Casi siempre se asocia la Cuaresma a prácticas de penitencia –que tienen su significado y encajan perfectamente como preparación para la Pascua–, pero que dejan muy en segundo lugar una pregunta básica en la vida cristiana: nuestra relación personal con Dios. Y sucede que nuestros olvidos son, con frecuencia, selectivos y la gratitud suele quedar arrinconada en el fondo de la memoria. Como si no sobraran razones para dar gracias a Dios por todo lo que somos y tenemos.
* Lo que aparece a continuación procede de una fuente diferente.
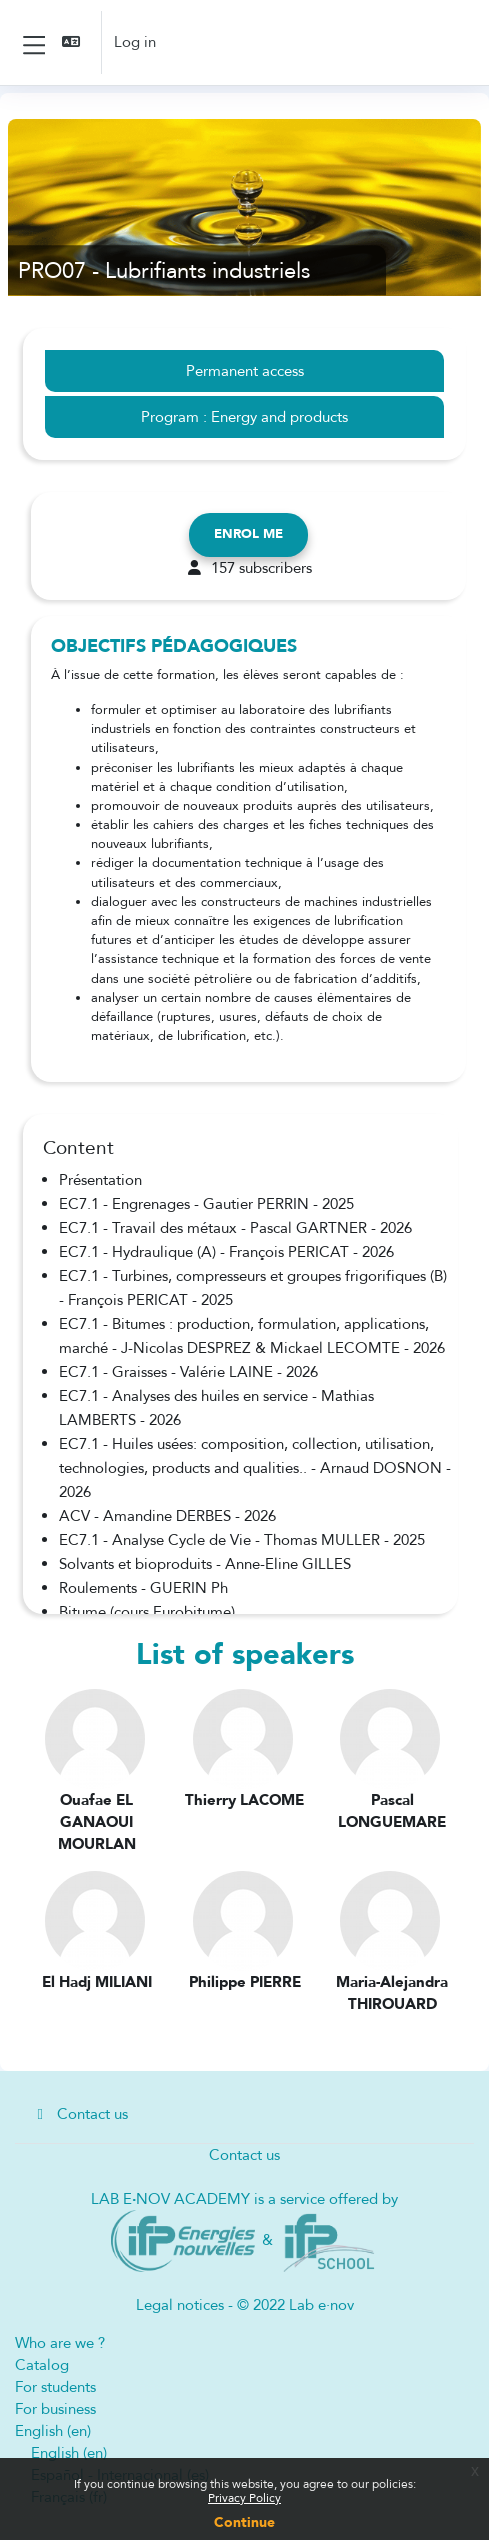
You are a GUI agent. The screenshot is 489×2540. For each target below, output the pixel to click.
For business (55, 2409)
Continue (244, 2522)
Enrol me (248, 534)
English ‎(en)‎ (53, 2431)
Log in (135, 42)
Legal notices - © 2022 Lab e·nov (245, 2305)
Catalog (42, 2365)
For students (55, 2387)
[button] (73, 42)
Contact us (79, 2114)
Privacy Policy (244, 2498)
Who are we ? (60, 2343)
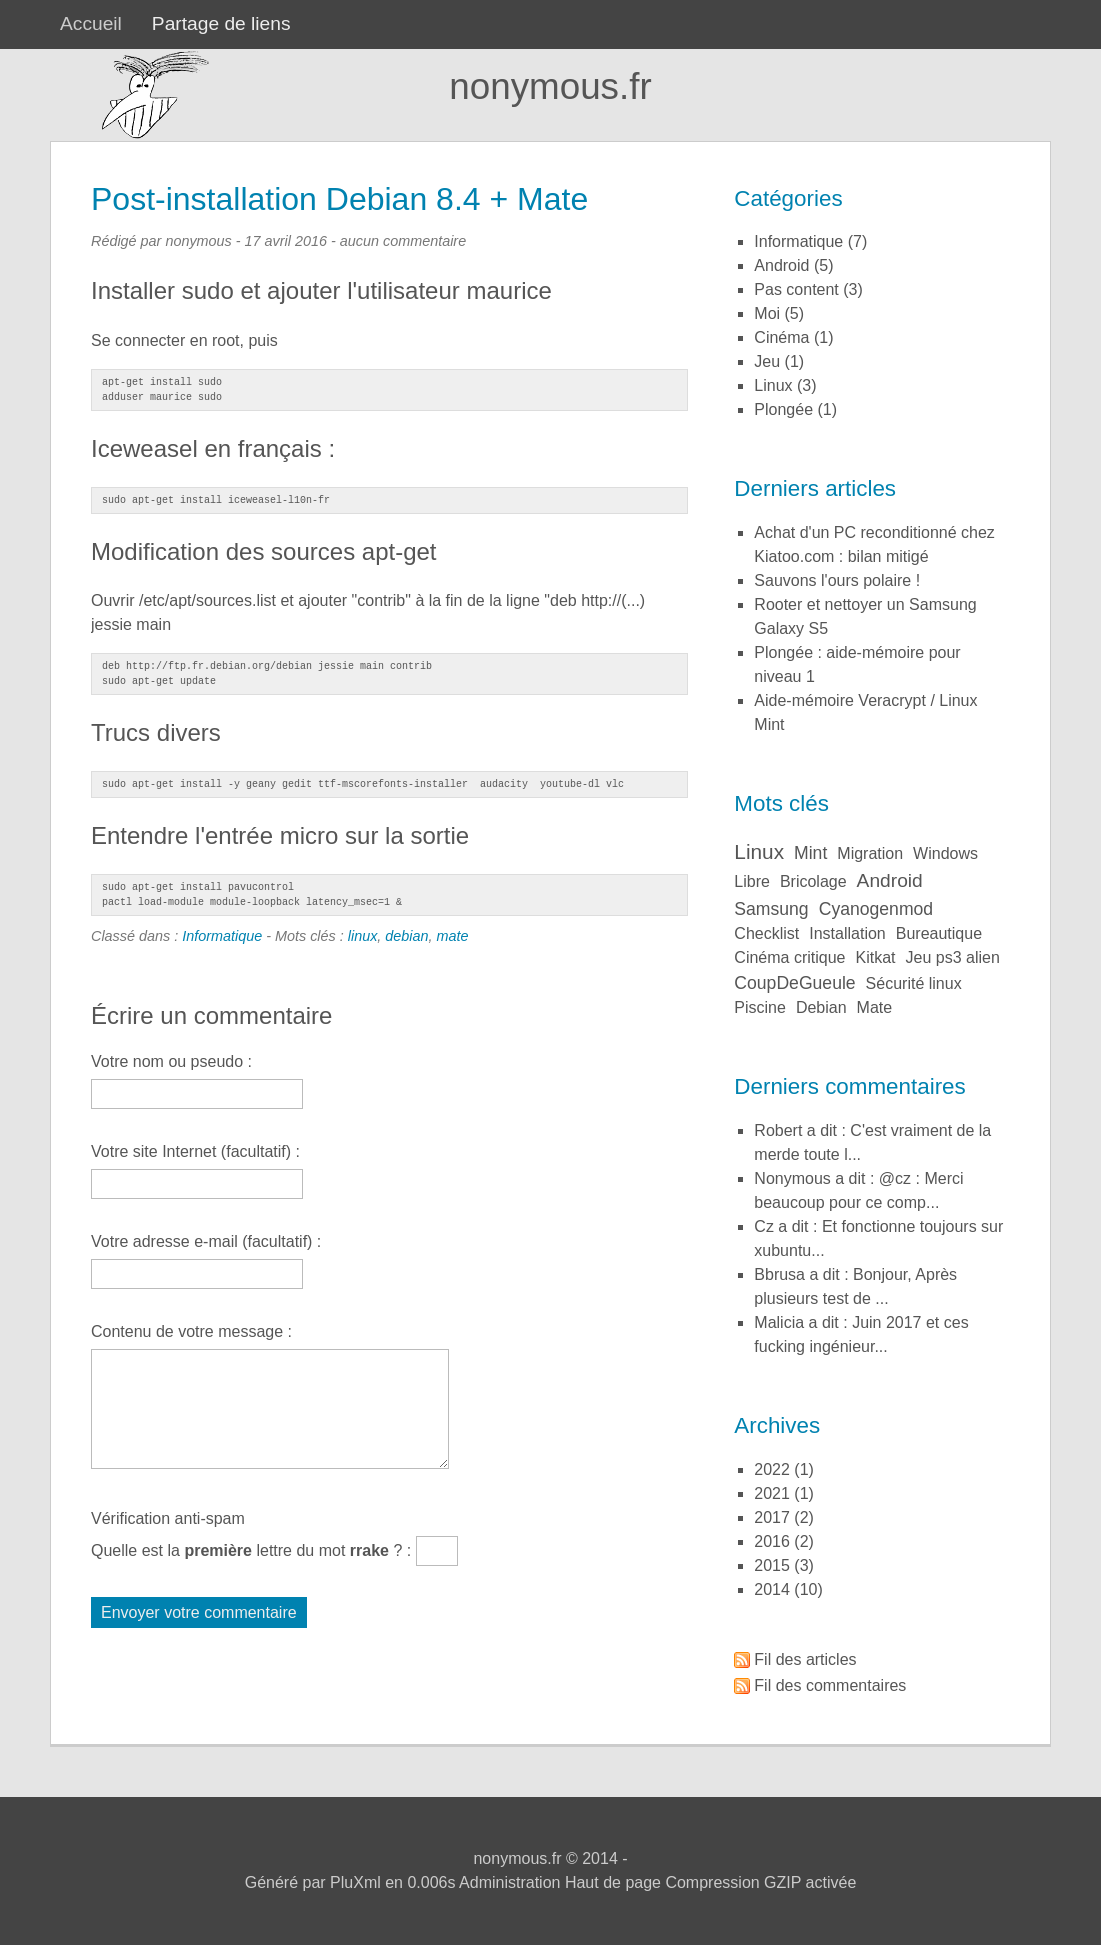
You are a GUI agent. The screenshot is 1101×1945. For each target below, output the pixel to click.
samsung (771, 909)
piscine (760, 1007)
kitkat (875, 957)
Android (781, 265)
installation (847, 933)
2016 (772, 1541)
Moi (767, 313)
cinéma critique (789, 957)
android (890, 880)
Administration (509, 1882)
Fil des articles (805, 1659)
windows (945, 853)
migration (870, 853)
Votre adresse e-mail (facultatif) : (206, 1241)
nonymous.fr (550, 86)
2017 (772, 1517)
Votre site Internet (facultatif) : (195, 1151)
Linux (773, 385)
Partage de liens (221, 23)
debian (406, 936)
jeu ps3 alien (953, 957)
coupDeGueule (794, 983)
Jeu (767, 361)
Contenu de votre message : (191, 1331)
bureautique (939, 933)
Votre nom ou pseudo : (171, 1061)
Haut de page (613, 1882)
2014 (772, 1589)
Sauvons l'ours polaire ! (837, 580)
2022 (772, 1469)
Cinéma (781, 337)
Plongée (783, 409)
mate (453, 936)
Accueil (91, 23)
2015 (772, 1565)
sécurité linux (914, 983)
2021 (772, 1493)
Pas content (796, 289)
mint (810, 853)
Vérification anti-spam (168, 1518)
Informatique (222, 936)
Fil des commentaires (830, 1685)
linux (363, 936)
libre (752, 881)
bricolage (813, 881)
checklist (766, 933)
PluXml (355, 1882)
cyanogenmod (876, 909)
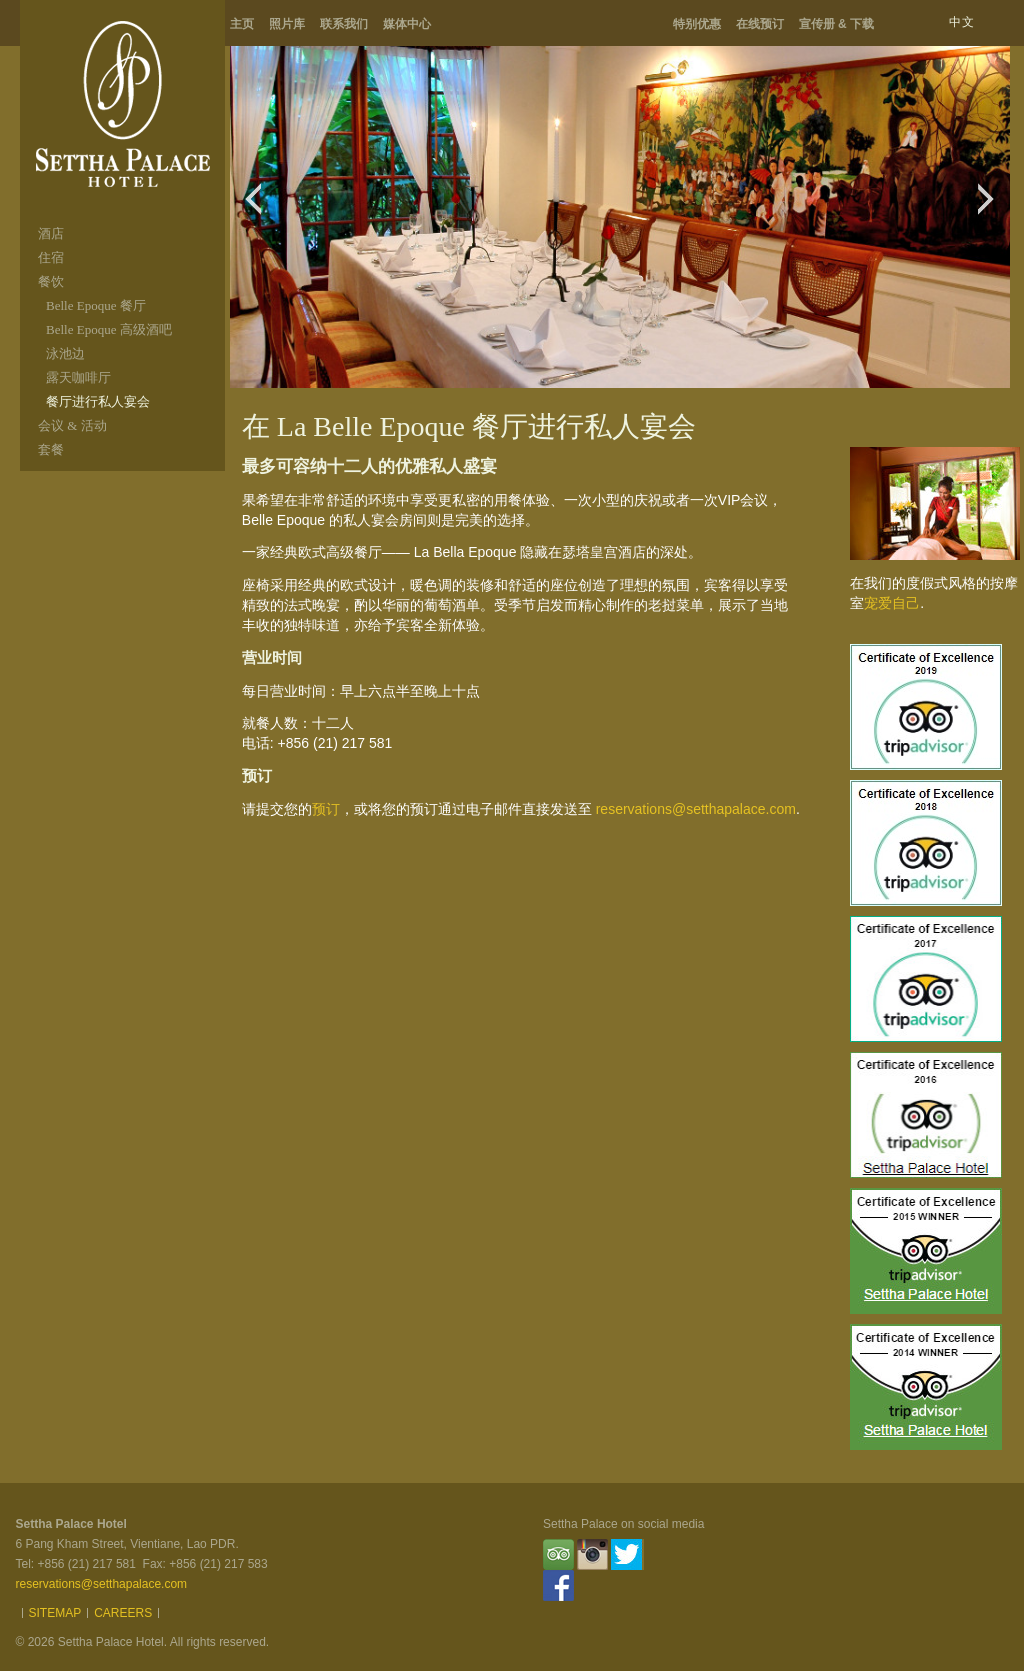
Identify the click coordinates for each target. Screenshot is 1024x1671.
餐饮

Pensamos que en el mundo todas las personas de nuestra edad gozan de la misma libertad y salud, idéntica posición económica y acceso a una educación que va a ser una llave de acceso al futuro. Repasamos más lo que nos falta que las muchas cosas y oportunidades de que disponemos. Por eso, el ejercicio de la gratitud debería entrar en el programa de Cuaresma como asignatura obligatoria.
Hace poco tiempo ha fallecido un amigo sacerdote que dejó escrito como testamento un hermoso himno de acción de gracias que yo he leído y saboreado lentamente. Escribía: “Gracias porque al fin del día, podemos agradecerte: El vivir y el haber vivido/ la salud/ los bienes materiales/ la familia/ la fe/ la belleza del cosmos/ el ingenio/ la vida y la vocación/ los años de colegio/ el afecto/ los amantes de la paz/ ser hijo de Dios/ saber leer/ la amistad/ las fiestas/ la música/ una vivienda digna/ el receptor de radio/ la ancianidad/ los cuidadores de personas/ los animales de compañía/ los templos/ los grandes centros comerciales/ las tiendas del barrio/ que seas Padre nuestro/ la casa de los abuelos/ la poesía/ los objetos de capricho/ el cine/ todo”.
Sobre este borrador, cada uno podría añadir los mil motivos para sentirse inmensamente agradecido y feliz.